L'archevêque catholique de Dublin réplique aux propos du chef de l'église anglicane
Diarmuid Martin, l'archevêque catholique de Dublin a fait part de sa stupéfaction en apprenant samedi l'archevêque de Canterbury, et chef des anglicans, juger que l'Eglise catholique d'Irlande a perdu toute crédibilité en raison du scandale d'abus sexuels sur des enfants par des prêtres.
"Pendant les périodes difficiles au cours de mes longues années en tant qu'archevêque de Dublin, je me suis rarement senti aussi personnellement démoralisé que ce matin lorsque j'ai entendu au réveil les commentaires de l'archevêque Williams", a indiqué dans un communiqué Diarmuid Martin, archevêque catholique de Dublin. "Les commentaires sans équivoque et sans fondements de l'archevêque de Canterbury (...) m'ont stupéfait", a-t-il ajouté. "Ceux qui œuvrent au renouveau de l'Eglise catholique en Irlande n'avaient pas besoin de ces commentaires en plein week-end de Pâques et ne les méritent pas", a-t-il poursuivi.
"En tant qu'archevêque de Dublin, j'ai été plus que direct pour aborder les défaillances de l'église catholique d'Irlande. Je frissonne encore lorsque je pense au mal qui a été causé aux enfants maltraités. Je reconnais que leur église leur a fait défaut", a relevé Diarmuid Martin.
Evoquant les personnes qui s'emploient à restaurer l'image de l'église dans le diocèse de Dublin, l'archevêque catholique a souligné que les propos de Rowan Williams allaient être "hautement décourageants et mettre encore plus leur foi à rude épreuve". Plusieurs rapports ont révélé que la hiérarchie catholique irlandaise avait couvert des abus sexuels commis par des prêtres irlandais sur des centaines d'enfants pendant des décennies.

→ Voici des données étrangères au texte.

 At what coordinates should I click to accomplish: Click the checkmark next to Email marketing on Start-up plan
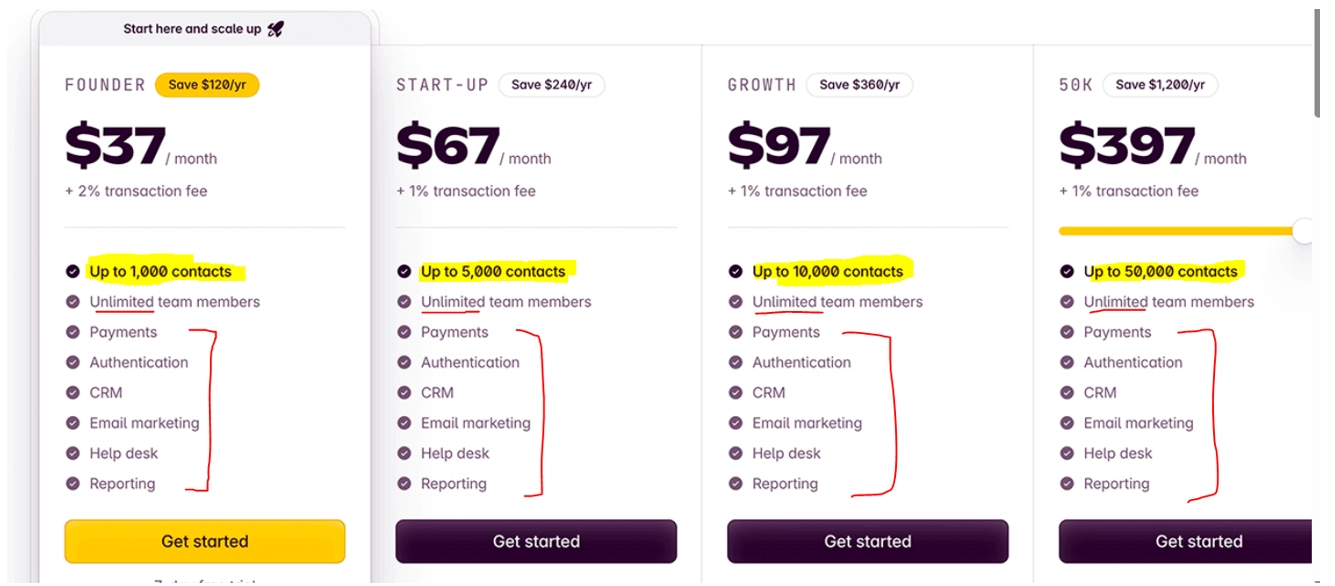point(403,422)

Le discrédit de l'Eglise catholique irlandaise est tel que de nombreuses voix, notamment de familles de victimes, réclament que le ménage soit fait à la tête même de l'institution. Mi-mars, le pape Benoît XVI a reconnu la responsabilité de toute l'Eglise catholique dans les abus pédophiles commis par des prêtres et religieux d'Irlande, exprimant sa "honte" dans une lettre aux fidèles de ce pays.